We were shocked to learn from the former director of the Justice Department’s National Center for Disaster Fraud that as soon as the National Weather Service releases storm names for the coming season that people start registering domain names associated with pending storms in order to set up scams. Walt Green, who now practices cybercrime law, goes on to say that these people do the same for any type of disaster, whether it be earthquakes, fires, flooding, or tornadoes.
While we in Ohio are not largely affected by the most ravaging hurricane season in recent memory, we remain part of the American framework of business and family. We are or know good-hearted people (many of whom are seniors) who are kind-hearted and more than willing to help fellow Americans suffering in the hardest hit areas of the Florida Keys, the U.S. Virgin Islands, and now Puerto Rico.
These scams come via email, on websites, social media, and even through the mail. As our senior population spends more and more time online, it’s imperative that their adult children and family members warn them of potential scams.
Tips to avoid disaster giving scams
Be wary of email attachments that claim they are links to charitable organizations as these could contain malware or ransomware that will leave a computer inoperable until money is paid for the scammer to fix it.

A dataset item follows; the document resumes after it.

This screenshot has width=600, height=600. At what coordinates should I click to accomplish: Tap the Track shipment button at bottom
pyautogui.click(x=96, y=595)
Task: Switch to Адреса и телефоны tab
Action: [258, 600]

Check the actual email address of the person sending it. The name that shows may be different that the underlying name. Depending on the email client and computer platform used, the verification process varies, so check a reliable website like online-tech-tips.com to learn how.
The Department of Justice wants to know if you see a scam. They will track them down and work to shut them down. Report even a suspicious attempt at disaster scamming to the Department of Justice to email@example.com.
We must not let these scammers scare us from providing help to those who need it so badly.